Even if a hard drive logically sprinkles data everywhere data is still virtually sorted for the user.

On the hard drive you could easily copy a programs appdata folder to get a programs ascociated user specific data. This is non runtime however.

To do the same thing on ram. You would either use a software that tracks all data allocated by the program (and where it gets stored ofc). Or force the program to save its data in a specific memory range. This could probably be achieved running it in sandbox or a virtuall machine.

If this is hackish? There is nothing more dangerous than managing a programs memory being something else than the program itself or in some cases the os.

This is why i really would recomend using a virtual machine, to atleast reduce the amount of damage this can do to your system.

Data saved on ram can be dependent on hard drive data, networked data. Time, date and other state.

If you where doing this, also copying hard drive data would be a must.

There are reasons why most programs have save/loading features. What software are you using where these arent enough?

Also note that this in most cases could not be used to bypass softwares free expiration date. This would only be true if the software where required to be continussly run this certain amount of time. Copying application specific hard drive data wich i also recomend you to do, is however a different matter.

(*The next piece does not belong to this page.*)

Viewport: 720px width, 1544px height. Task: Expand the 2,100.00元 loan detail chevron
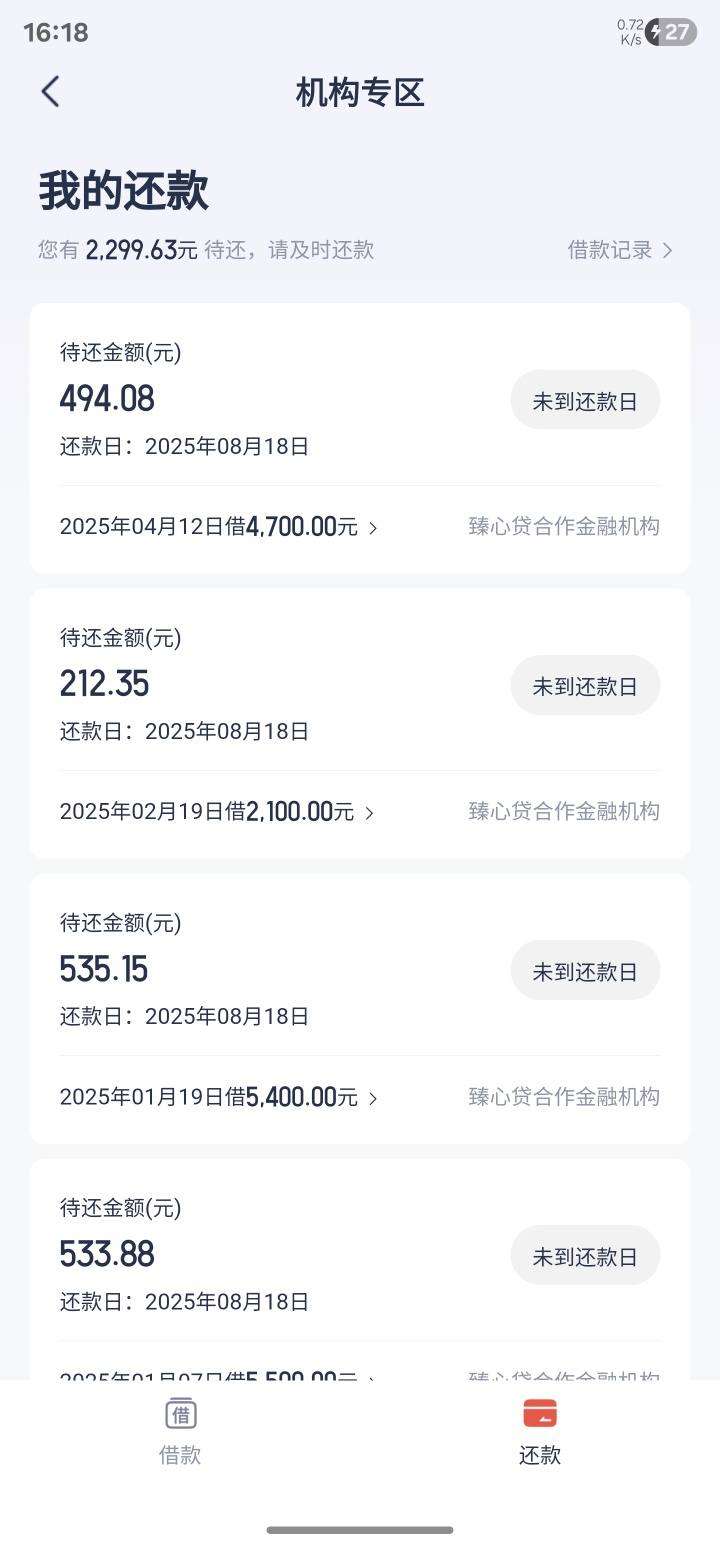[369, 813]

There is a linux software made for clusters called SmartSuspend : http://www.jaryba.com/evaluate-smartsuspend

If you where to find other software doing this, there is a huge chance that it would be a virtual machine underneath. I would take a look around to se what i could do to make program specific virtualisation more flexible and automated. There are for example ways of running programs virtually and still displaying them in a regular window. And shortcuts for automatically launching a virtual machine for a program.

There is also no way you could do this "on the whim". As i said before data is sprinkled everywhere and unless you track it from the begining, there is no way you can find wich data is stored by a specific program.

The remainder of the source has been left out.